Dany : Oui tout à fait. J’avais envoyé un brainstorm aux mecs. Ce qu’il faut savoir c’est qu’aussitôt la tournée française terminée, on devrait entrer en studio avec un producteur qui venait du New Jersey aux Etats-Unis. Et on devait s’enfermer 16 jours pour faire le nouvel album de Get the Shot. Ça aussi, ça a été annulé. Donc tous nos projets sur lesquels on travaillait depuis les derniers mois sont vraiment à l’arrêt. Donc si on veut rester actif, faudrait peut-être penser à faire une session de chat live, ou un Q&A ou une online performance. On allait vers cette direction, mais avec le confinement généralisé ici au Québec, ils ont fermé tous les services non essentiels. Donc on est un peu dans la même situation que vous en France.
PL : Que vas-tu faire pour t’occuper pendant ce confinement ?
Dany : Tu sais, Get the Shot prend une grosse place dans nos vies. C’est un projet qui a grossi dans la dernière décennie, à un point où on ne s’y attendait pas. On était juste un groupe de punk garage qui ne pensait pas à jouer sur les plus grandes scènes du Hellfest. Mais on a décidé d’un commun accord que notre vie ne doit pas se résumer à 10 mois de tournée par an. Jean-Philippe est donc professeur de philosophie, moi je travaille dans l’industrie de l’événementiel dans une billetterie qui s’appelle lepointdevente.com, c’est un peu le eventbrite québécois. Mais en cette période, l’événementiel est complètement mort et malheureusement je suis au chômage. Donc je vais essayer de profiter un peu. Ça fait des années qu’on prône un changement du mode de vie dans lequel on fait partie. Sans dire qu’on est un groupe ultra engagé, on avait quand même une certaine position avec un espèce d’idéal de vie de condition humaine, de dignité. Je vais donc peut-être essayé de me servir de ce moment pour prévoir un jardin urbain chez moi. Mes parents ont accès à des terres dans l’île d’Orléans, je pourrais commencer à planter des légumes, travailler un peu plus avec la communauté. Et de prendre mes distances avec l’ultra capitalisme, et de cette machine qui est en train de tous nous laisser tomber.
PL : Si on doit voir le côté positif, cette période de confinement est l’occasion parfaite de lancer des nouveaux projets qu’on avait en tête.

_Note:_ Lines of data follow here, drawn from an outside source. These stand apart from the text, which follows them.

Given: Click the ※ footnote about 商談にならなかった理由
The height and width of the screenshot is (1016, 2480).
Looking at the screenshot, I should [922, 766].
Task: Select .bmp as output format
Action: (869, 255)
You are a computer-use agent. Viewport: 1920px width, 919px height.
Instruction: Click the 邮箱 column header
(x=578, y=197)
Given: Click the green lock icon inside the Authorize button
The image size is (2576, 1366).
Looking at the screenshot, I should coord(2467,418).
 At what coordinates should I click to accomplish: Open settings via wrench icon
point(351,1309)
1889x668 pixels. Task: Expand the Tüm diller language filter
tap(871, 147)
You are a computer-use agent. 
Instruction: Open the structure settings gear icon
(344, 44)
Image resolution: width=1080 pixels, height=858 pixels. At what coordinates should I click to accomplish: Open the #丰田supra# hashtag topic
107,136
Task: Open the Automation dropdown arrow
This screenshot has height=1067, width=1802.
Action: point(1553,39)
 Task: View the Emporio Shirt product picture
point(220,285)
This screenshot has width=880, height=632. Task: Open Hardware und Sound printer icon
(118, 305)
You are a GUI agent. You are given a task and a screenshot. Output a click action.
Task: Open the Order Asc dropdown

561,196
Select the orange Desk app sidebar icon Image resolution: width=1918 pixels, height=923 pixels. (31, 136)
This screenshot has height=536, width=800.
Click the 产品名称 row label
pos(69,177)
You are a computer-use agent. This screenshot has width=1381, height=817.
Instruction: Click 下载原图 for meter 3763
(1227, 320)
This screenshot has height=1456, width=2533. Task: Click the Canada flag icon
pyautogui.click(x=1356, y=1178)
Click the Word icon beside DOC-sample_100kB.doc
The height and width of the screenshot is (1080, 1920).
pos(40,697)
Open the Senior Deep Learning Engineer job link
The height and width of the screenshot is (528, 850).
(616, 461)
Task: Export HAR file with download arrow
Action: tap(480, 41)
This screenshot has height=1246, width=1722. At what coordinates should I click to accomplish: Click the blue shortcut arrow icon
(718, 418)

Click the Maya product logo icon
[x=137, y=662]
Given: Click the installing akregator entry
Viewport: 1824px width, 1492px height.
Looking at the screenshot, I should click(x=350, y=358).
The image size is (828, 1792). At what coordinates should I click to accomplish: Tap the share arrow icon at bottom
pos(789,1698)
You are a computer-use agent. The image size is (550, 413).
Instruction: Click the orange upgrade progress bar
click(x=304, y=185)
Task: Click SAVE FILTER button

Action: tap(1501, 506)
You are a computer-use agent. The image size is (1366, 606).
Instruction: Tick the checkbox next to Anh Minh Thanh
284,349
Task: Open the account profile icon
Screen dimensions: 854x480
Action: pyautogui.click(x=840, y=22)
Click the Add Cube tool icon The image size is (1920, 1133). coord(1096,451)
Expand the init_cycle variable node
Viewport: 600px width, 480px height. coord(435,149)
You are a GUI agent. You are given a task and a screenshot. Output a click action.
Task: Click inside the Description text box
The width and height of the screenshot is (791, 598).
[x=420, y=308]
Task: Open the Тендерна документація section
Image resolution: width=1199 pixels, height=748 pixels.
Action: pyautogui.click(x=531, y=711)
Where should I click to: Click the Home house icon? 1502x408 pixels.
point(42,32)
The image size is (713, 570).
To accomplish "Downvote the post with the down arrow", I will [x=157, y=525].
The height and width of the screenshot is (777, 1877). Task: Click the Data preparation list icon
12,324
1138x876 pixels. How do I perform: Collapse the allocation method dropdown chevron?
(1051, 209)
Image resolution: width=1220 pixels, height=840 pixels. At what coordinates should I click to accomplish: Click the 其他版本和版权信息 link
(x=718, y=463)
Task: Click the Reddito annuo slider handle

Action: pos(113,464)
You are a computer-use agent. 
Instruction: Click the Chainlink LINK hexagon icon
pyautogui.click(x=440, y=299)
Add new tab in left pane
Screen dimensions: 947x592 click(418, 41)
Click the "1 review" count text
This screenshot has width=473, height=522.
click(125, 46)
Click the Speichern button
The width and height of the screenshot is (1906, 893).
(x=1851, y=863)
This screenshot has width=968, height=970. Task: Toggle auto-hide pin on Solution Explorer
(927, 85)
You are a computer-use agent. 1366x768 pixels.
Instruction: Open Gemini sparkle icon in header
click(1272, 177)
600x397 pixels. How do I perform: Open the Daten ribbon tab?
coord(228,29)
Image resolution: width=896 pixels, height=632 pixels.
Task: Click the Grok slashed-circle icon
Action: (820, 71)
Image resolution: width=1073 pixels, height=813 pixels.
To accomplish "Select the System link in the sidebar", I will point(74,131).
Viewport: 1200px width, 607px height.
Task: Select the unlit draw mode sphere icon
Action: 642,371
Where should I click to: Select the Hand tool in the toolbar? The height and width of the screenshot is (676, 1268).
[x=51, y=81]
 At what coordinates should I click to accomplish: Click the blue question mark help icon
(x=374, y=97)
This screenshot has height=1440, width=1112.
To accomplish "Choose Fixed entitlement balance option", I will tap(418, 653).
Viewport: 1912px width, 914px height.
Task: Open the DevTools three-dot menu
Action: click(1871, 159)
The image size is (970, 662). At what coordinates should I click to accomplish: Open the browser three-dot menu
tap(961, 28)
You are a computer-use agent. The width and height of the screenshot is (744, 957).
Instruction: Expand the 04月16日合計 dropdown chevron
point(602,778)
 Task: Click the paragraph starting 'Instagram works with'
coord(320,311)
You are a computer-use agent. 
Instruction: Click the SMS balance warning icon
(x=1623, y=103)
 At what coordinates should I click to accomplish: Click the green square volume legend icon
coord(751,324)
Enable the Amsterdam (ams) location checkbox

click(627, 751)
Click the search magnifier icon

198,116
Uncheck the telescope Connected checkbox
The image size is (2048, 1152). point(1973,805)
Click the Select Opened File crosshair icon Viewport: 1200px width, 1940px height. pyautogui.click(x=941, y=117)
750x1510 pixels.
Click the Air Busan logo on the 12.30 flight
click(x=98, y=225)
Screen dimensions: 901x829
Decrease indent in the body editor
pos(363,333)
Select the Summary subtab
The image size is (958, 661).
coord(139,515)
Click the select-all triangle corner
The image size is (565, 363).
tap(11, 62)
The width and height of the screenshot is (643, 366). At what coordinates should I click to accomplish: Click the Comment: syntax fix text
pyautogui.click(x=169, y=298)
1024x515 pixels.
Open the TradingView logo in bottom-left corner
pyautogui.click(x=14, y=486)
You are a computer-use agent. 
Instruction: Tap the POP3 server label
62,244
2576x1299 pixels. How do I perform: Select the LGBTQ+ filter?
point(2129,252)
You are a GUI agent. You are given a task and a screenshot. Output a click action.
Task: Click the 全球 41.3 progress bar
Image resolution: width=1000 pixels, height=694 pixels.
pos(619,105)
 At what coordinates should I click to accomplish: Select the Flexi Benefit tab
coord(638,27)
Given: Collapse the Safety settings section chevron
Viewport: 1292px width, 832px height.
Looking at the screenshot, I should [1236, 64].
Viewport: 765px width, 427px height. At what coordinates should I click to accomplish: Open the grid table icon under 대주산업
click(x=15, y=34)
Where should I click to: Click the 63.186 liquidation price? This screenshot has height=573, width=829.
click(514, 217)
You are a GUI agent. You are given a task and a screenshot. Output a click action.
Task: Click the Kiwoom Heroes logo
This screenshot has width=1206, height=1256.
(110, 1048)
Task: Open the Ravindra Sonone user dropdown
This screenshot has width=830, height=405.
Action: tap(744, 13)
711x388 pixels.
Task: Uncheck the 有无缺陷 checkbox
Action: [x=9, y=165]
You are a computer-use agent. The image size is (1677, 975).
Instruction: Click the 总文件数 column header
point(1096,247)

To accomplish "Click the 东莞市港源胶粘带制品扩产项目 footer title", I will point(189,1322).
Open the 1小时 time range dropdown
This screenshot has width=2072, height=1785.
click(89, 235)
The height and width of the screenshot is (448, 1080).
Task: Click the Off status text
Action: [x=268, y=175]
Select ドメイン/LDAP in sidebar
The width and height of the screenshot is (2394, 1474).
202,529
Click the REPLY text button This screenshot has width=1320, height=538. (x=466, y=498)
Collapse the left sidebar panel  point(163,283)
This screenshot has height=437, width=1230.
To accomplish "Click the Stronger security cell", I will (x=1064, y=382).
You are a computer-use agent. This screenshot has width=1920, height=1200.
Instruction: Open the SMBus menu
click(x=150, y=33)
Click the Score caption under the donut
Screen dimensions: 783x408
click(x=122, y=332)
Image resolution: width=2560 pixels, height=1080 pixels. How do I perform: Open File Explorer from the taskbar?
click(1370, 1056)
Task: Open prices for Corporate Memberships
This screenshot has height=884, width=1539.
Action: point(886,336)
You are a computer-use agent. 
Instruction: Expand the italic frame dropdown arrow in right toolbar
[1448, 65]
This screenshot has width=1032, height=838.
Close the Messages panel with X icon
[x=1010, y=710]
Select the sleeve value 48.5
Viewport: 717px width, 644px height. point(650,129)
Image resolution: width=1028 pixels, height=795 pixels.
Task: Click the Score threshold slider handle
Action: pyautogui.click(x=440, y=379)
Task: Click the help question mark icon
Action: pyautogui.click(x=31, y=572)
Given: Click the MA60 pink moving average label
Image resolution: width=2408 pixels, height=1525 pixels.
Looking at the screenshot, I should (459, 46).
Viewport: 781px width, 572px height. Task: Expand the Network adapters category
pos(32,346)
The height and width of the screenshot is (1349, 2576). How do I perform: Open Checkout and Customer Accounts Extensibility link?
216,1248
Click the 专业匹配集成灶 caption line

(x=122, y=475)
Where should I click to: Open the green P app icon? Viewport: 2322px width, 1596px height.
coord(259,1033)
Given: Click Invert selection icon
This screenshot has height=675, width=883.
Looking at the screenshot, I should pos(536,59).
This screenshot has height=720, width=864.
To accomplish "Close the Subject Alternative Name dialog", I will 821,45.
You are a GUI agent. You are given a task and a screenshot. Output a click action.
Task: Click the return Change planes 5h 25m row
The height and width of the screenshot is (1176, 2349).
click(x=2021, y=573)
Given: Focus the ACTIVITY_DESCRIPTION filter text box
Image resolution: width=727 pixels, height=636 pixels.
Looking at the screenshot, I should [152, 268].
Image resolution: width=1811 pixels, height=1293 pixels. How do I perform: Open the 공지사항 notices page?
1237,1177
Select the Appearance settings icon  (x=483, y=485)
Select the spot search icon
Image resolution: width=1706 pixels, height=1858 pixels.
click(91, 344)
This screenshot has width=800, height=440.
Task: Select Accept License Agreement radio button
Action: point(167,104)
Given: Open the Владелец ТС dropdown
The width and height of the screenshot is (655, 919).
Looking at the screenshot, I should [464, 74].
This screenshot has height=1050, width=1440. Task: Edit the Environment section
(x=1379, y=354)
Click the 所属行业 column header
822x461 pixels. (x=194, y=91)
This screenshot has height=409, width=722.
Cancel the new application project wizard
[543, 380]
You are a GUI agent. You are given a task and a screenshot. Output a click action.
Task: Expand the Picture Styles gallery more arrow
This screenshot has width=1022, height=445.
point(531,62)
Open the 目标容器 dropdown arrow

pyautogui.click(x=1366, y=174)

Dany : Exactement, j’ai aussi plein de projets. Concernant Get the Shot, le projet de l’album n’est que retardé. On va voir si on doit changer notre manière de travailler, savoir si les frontières vont encore être fermées longtemps ou non. Mais de mon côté je continue d’expérimenter. J’ai mon petit studio maison donc je continue à expérimenter sur des interludes. Je travaille aussi sur des projets personnels, j’écris…
PL : Ah oui, donc tu es déjà très occupé. D’ailleurs, en fin d’année dernière, vous nous annonciez rentrer en studio pour enregistrer le nouvel album. Que peux-tu nous dire aujourd’hui ?
Dany : On a pris un petit peu de retard, mais fin 2019 on a fini tout le niveau de pré-production. Ça veut dire qu’on s’est arrêté sur 10 maquettes finales. La dernière année, on a composé énormément de matériel, le double si ce n’est le triple de squelettes de chansons pour finalement arriver à 10 morceaux. On s’est dit c’est bon, on est au maximum de ce qu’on peut faire. La prochaine étape était avec le producteur Randy Leboeuf. Il travaille pour Graphic Nature Studio et a travaillé pendant des années avec Will Putney. C’est lui qui a produit entre autres les albums de Thy Art Is Murder, The Acacia Strain etc. Pour nos anciens albums, on a travaillé avec des ingénieurs en studio qui nous donnaient leur vision des choses, mais on a toujours été les producteurs de l’album. Surtout JP qui donnait l’orientation esthétique “on veut faire l’album de telle et telle façon”. C’est nous qui décidions de l’ensemble de l’oeuvre.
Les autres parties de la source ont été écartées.